私はこの話を信じていたわけではないが(案の定、その後はディナール詐欺の温床になった)、イラクに行ってみるのは面白そうだと思っていたのだ。だがぐずぐずしているうちにイラク北部でも民族紛争が始まり、アラブの春以降はイスラーム原理主義の武装組織のテロ活動が激しくなって、やがて「イスラム国」の樹立が宣言されることになる。

すくなくとも当分のあいだ、イラクを旅できるようにはなりそうもないので、やはりあのときに行っておけばよかったと残念に思う。

これも親本のあとがきに書いたが、人的資本を執筆活動に集中させることにしてから、海外の株式はほとんど売却して外貨にしてしまった。その時期が2008年の世界金融危機の前だったのは、慧眼ではなく、たまたま運がよかっただけだ。

こうして振り返ると、1990年代末から2000年代はじめの10年にも満たない間に、インターネットバブルと新興国バブルという大きな2つのバブルに遭遇することができたのは、ほんとうに幸運だったと思う。

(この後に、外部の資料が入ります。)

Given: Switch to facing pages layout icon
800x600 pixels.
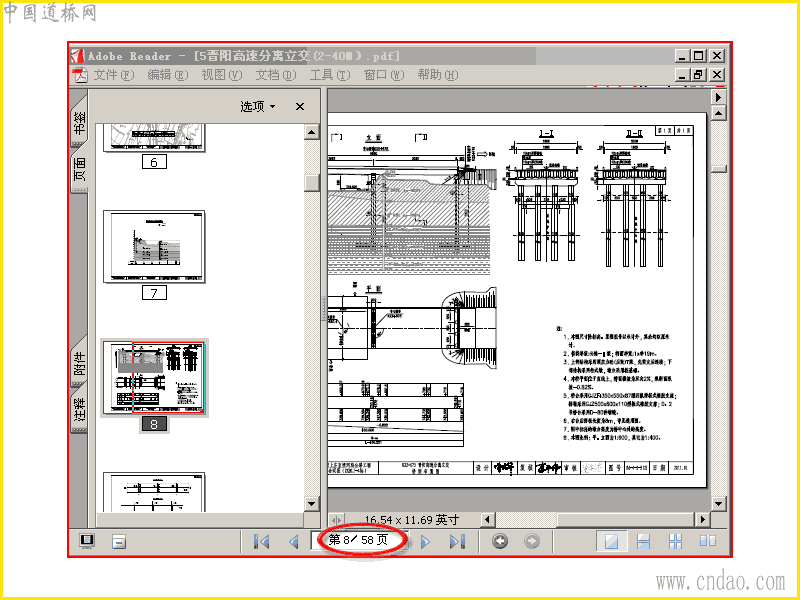Looking at the screenshot, I should point(708,541).
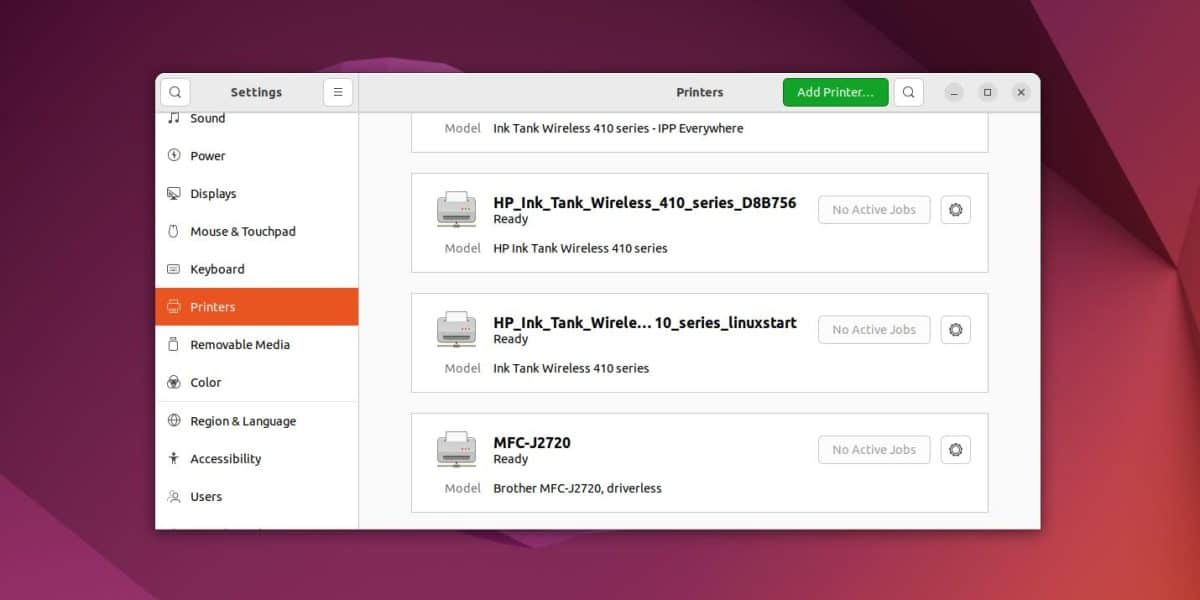Viewport: 1200px width, 600px height.
Task: Switch to the Printers panel
Action: point(212,307)
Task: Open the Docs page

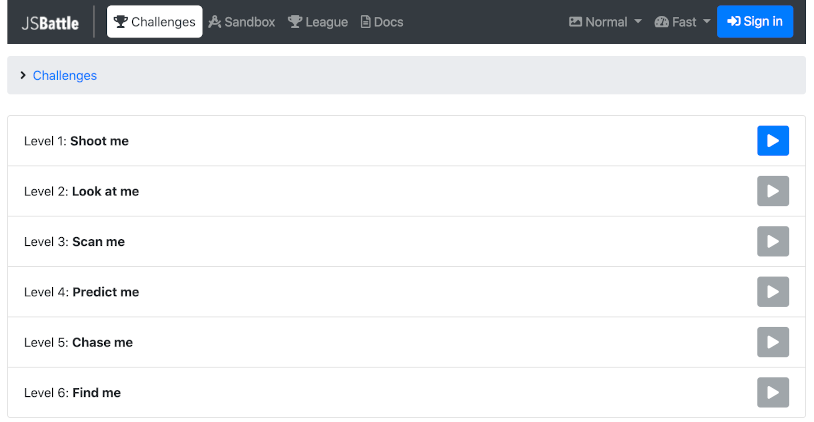Action: pyautogui.click(x=382, y=22)
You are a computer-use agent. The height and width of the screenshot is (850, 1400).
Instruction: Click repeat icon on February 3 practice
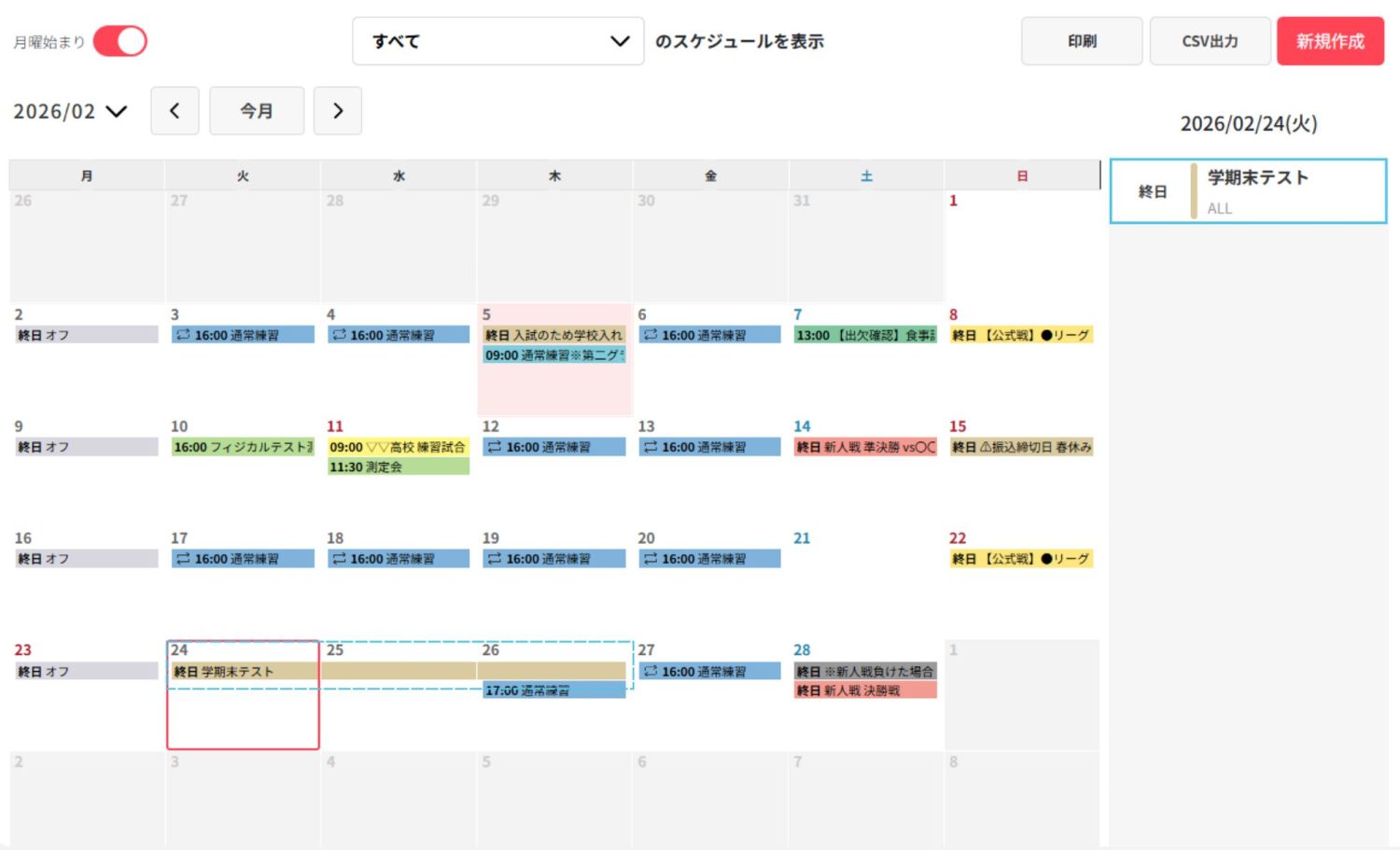(183, 335)
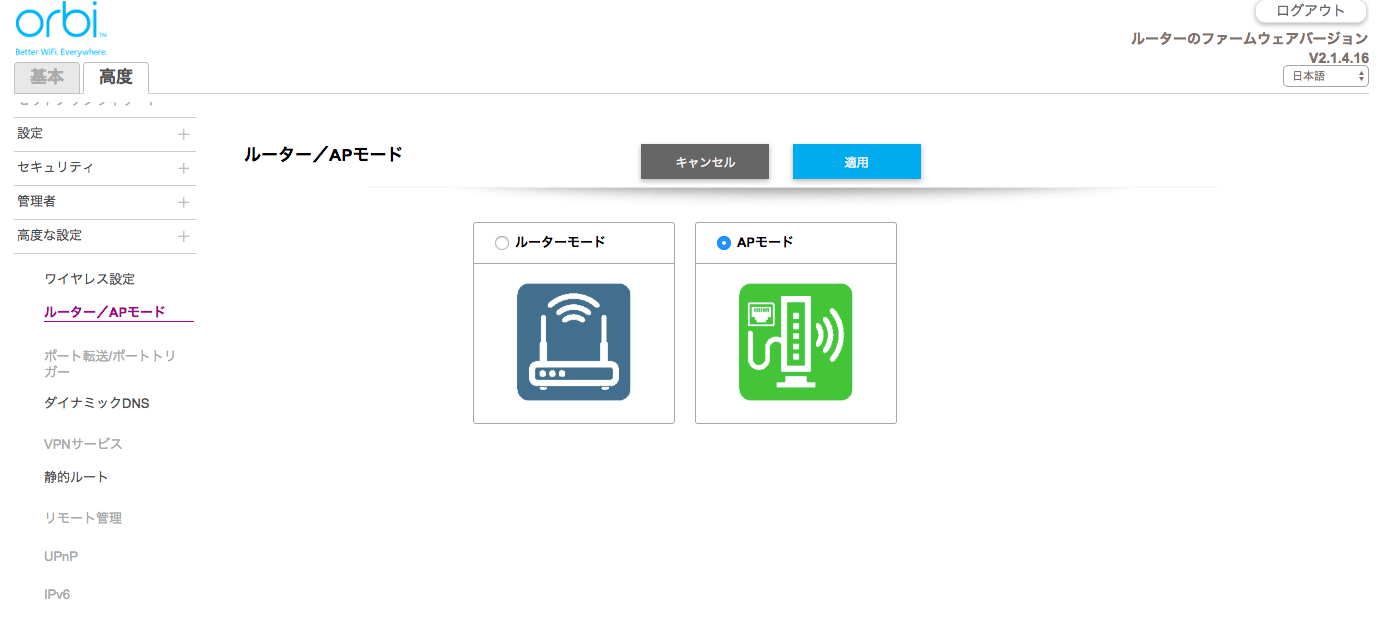Select the APモード radio button
The height and width of the screenshot is (626, 1378).
tap(724, 243)
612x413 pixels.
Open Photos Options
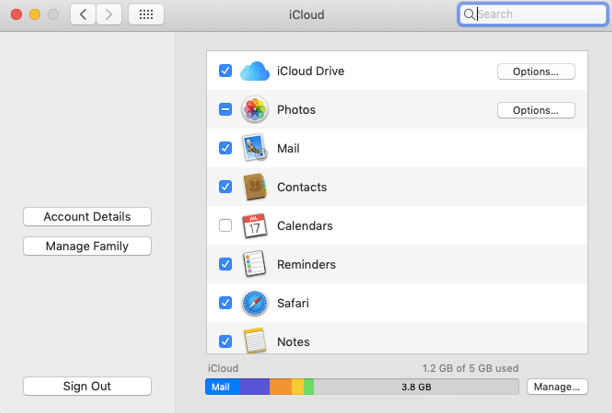(x=535, y=110)
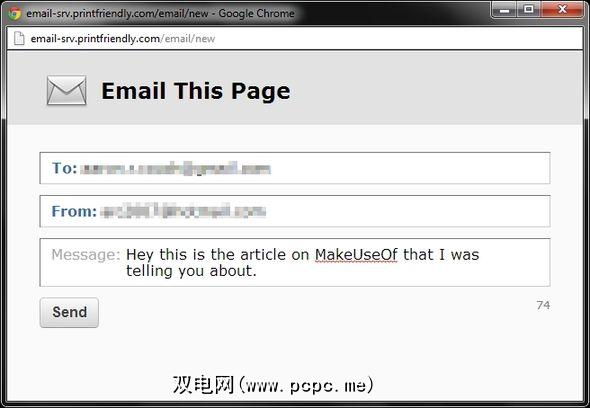This screenshot has height=408, width=590.
Task: Focus the From sender address field
Action: tap(295, 211)
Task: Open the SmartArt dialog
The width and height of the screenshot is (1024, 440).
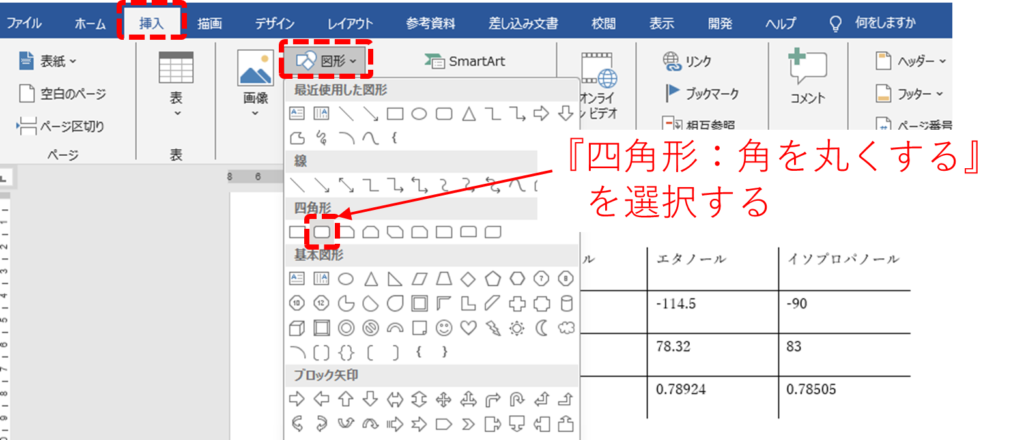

私の場合、「正しくない投資」によっていろんな体験ができた(あちこちの国に知り合いもつくれた)が、誰にでも勧めようとは思わない。限られた時間のやりくりに四苦八苦しているひとにとっては、コスパだけでなくタイパも優れた「経済学的に正しい投資法」がやはり最強だろう。

これは私が書いたもののなかでも長く読まれる本になったが、この新版で新たな読者に手に取ってもらえるとうれしい。